Data for this task>
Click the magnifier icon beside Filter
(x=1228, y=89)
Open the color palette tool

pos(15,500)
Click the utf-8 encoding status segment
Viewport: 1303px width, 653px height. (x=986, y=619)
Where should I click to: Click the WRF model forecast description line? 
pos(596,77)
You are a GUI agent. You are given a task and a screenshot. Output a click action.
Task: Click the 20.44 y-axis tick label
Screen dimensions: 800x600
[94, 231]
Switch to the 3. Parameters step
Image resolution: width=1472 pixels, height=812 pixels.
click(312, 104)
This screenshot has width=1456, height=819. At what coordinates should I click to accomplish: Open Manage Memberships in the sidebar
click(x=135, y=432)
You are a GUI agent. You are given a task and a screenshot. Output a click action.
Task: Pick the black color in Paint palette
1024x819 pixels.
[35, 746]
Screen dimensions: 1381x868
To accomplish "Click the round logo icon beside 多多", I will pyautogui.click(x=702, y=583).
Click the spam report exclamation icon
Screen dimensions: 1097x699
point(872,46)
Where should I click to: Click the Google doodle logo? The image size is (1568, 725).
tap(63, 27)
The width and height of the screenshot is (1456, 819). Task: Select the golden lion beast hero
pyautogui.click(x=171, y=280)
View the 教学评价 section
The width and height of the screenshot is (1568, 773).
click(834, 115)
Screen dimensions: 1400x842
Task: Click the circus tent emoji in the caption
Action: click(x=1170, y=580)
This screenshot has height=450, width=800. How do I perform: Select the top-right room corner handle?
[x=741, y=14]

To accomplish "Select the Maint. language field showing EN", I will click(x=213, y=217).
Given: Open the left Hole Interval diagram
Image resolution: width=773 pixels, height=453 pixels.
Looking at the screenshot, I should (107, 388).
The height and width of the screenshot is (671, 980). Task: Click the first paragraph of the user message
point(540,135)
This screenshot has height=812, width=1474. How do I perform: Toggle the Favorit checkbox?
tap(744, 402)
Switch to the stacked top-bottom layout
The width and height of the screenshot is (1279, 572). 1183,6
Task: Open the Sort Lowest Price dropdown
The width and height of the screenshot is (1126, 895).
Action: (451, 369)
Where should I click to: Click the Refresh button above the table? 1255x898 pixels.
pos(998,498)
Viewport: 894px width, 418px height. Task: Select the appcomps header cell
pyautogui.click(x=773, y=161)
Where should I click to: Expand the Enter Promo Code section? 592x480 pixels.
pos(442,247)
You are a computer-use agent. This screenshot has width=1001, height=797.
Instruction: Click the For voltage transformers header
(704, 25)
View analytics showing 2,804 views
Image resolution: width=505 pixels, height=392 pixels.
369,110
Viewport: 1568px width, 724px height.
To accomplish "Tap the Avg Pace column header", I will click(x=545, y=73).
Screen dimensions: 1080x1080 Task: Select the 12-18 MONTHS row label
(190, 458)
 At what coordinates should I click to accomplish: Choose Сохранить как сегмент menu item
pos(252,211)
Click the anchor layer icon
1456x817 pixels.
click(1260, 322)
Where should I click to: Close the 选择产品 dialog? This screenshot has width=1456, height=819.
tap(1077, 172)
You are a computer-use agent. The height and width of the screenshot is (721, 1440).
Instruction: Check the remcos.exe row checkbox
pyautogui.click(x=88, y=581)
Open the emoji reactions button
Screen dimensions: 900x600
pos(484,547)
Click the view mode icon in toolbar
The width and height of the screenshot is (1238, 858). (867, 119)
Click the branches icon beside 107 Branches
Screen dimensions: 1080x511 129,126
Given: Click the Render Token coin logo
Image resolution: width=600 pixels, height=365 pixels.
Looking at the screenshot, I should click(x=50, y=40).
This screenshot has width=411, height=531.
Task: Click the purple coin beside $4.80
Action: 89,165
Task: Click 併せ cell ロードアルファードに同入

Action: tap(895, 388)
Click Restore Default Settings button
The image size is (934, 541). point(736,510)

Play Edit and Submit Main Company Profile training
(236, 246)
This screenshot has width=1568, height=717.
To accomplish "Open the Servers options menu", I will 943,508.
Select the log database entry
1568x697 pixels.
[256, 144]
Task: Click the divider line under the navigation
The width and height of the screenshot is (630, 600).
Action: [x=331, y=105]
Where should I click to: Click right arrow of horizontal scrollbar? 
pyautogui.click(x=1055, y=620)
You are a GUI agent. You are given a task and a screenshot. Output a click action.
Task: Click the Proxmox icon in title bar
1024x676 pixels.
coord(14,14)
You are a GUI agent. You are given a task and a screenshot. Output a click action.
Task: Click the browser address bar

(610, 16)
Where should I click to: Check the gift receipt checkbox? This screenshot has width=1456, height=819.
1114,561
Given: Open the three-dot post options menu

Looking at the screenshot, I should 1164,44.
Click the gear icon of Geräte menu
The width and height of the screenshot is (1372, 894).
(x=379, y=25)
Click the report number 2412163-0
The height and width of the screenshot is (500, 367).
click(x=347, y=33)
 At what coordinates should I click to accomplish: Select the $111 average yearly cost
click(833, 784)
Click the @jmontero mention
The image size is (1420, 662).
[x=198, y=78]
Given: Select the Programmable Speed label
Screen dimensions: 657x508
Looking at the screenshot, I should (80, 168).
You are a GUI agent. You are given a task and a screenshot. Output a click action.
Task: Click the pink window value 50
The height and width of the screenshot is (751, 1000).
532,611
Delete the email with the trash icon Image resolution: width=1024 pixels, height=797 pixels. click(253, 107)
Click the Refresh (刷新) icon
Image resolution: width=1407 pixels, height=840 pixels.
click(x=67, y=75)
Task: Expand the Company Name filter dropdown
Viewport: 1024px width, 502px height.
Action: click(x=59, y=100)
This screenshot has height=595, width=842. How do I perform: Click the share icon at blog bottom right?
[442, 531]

Assignment> Where does the word "dropdown" appear in the listing? List each line that holds it.

Reply>
Task: Open the Sort Lowest Price dropdown
Task: Expand the Company Name filter dropdown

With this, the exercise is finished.